Segment Start: GIVEN INFORMATION

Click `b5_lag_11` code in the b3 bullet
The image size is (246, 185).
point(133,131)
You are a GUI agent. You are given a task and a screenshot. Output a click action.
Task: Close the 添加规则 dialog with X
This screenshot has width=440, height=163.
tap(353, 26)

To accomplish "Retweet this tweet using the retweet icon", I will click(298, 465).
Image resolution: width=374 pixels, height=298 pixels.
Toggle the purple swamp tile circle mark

Segment End: GIVEN INFORMATION
Segment Start: GIVEN INFORMATION

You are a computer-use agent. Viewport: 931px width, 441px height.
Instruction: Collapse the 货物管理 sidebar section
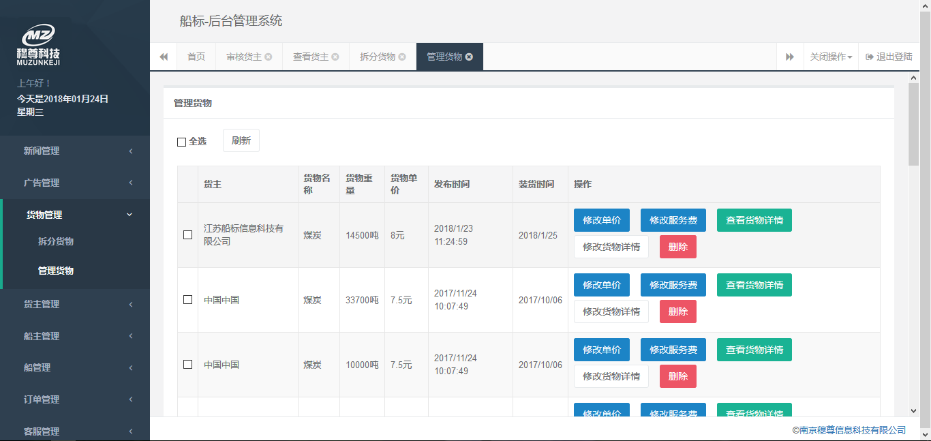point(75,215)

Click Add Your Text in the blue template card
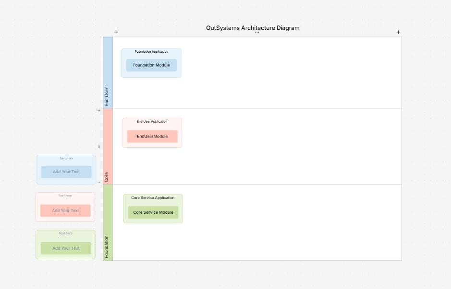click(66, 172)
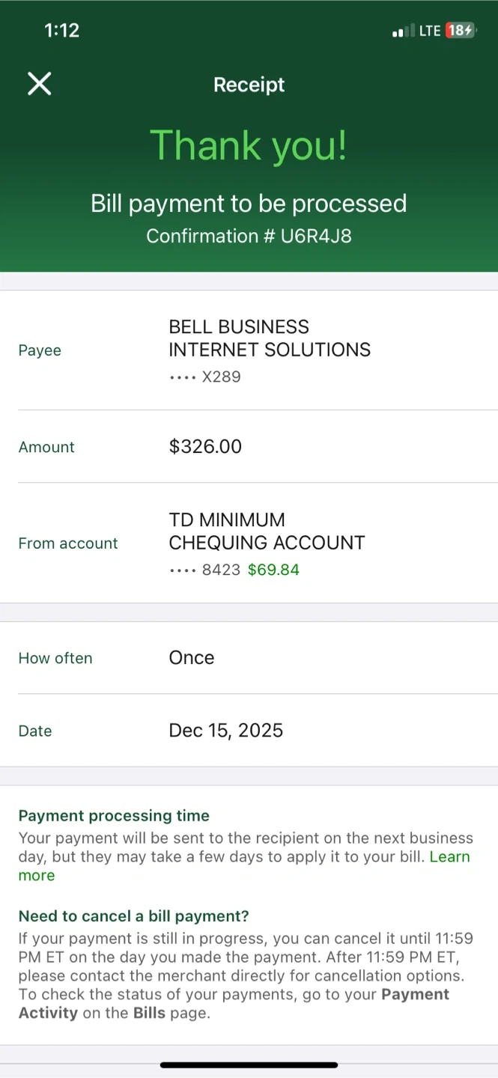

Segment End: GIVEN INFORMATION
Segment Start: GIVEN INFORMATION

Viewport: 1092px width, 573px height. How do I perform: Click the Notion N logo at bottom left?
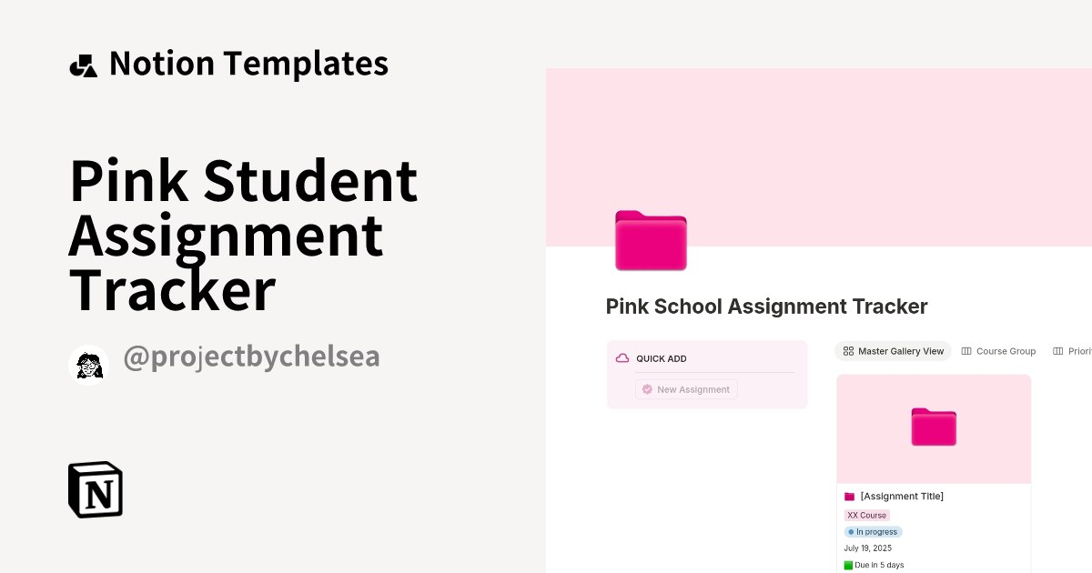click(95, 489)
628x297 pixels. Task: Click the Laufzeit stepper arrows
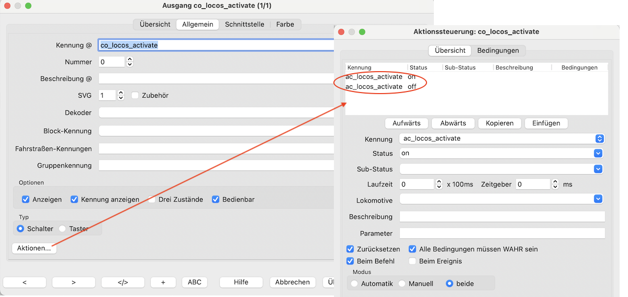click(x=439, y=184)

Segment End: GIVEN INFORMATION

:: TASK STATEMENT ::
Your job is to return all lines above that hold the word "agent".

:: ANSWER TO THIS TASK ::
You are a GUI agent. You are given a task and a screenshot. Output a click action.
You are a computer-use agent. Viewport: 931px width, 441px height.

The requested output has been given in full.